ECLI:NL:RVS:2009:BI2625
Raad van State
- Voorlopige voorziening
- Th.G. Drupsteen
- M. de Hek
- Rechtspraak.nl
Voorlopige voorziening inzake lozing koelwater op De Nieuwe Meer door Nuon Warmte
Op 21 april 2009 heeft de voorzitter van de Afdeling bestuursrechtspraak van de Raad van State uitspraak gedaan in een zaak betreffende een verzoek om voorlopige voorziening. Het betreft een besluit van het college van dijkgraaf en hoogheemraden van het hoogheemraadschap van Rijnland, dat op 22 juli 2008 maatwerkvoorschriften heeft vastgesteld voor de lozing van koelwater op het meer 'De Nieuwe Meer' door de naamloze vennootschap n.v. Nuon Warmte. De verzoeker heeft tegen dit besluit beroep ingesteld en verzocht om een voorlopige voorziening. De voorzitter heeft het verzoek ter zitting behandeld op 9 april 2009, waar de verzoeker en vertegenwoordigers van het college en Nuon aanwezig waren.

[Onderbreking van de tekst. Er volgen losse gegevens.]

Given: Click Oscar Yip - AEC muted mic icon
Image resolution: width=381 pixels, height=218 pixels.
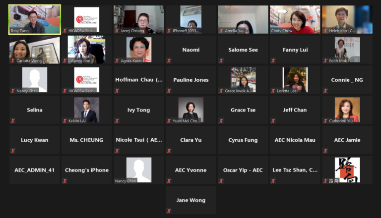Looking at the screenshot, I should tap(221, 181).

De voorzitter oordeelde dat de verzoeker niet kan worden aangemerkt als belanghebbende bij het besluit van 22 juli 2008. Volgens de Wet milieubeheer kan alleen een belanghebbende beroep instellen tegen een besluit. De voorzitter concludeerde dat de verzoeker, die gebruik maakt van De Nieuwe Meer voor recreatieve doeleinden, niet voldoende onderscheidend is van andere recreanten op het meer. Bovendien woont hij op een afstand van ongeveer 1 kilometer van het meer, wat zijn belang niet versterkt. Daarom werd het verzoek om voorlopige voorziening afgewezen.
De beslissing van de voorzitter is voorlopig en niet bindend voor de bodemprocedure. Er werd geen aanleiding gezien voor een proceskostenveroordeling. De uitspraak werd openbaar uitgesproken op 21 april 2009.